EXERCISE DETAILS:
Give back exactly the lines from the one that holds "The width and" through the final line of the data; omit the pictures and add nothing.
......
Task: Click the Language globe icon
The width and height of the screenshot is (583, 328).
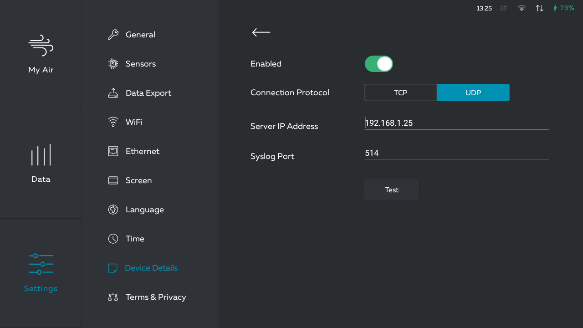Action: click(113, 210)
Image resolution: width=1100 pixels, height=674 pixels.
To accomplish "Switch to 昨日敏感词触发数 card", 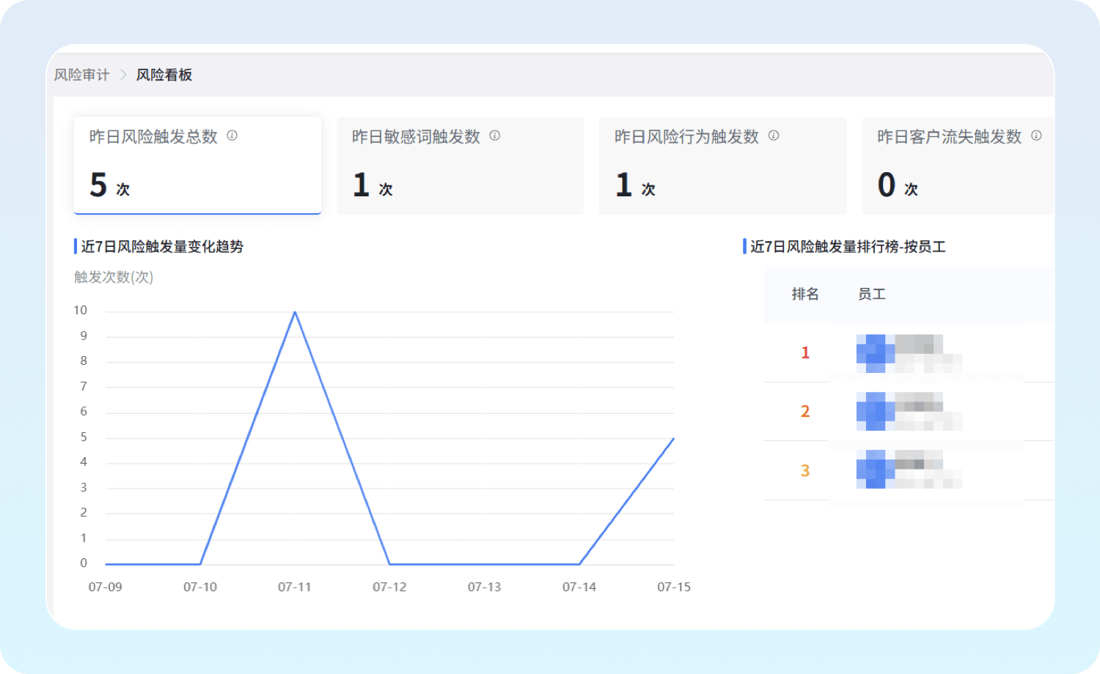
......
EXERCISE RESPONSE:
The width and height of the screenshot is (583, 328).
Action: click(113, 210)
Image resolution: width=1100 pixels, height=674 pixels.
To accomplish "Switch to 昨日敏感词触发数 card", 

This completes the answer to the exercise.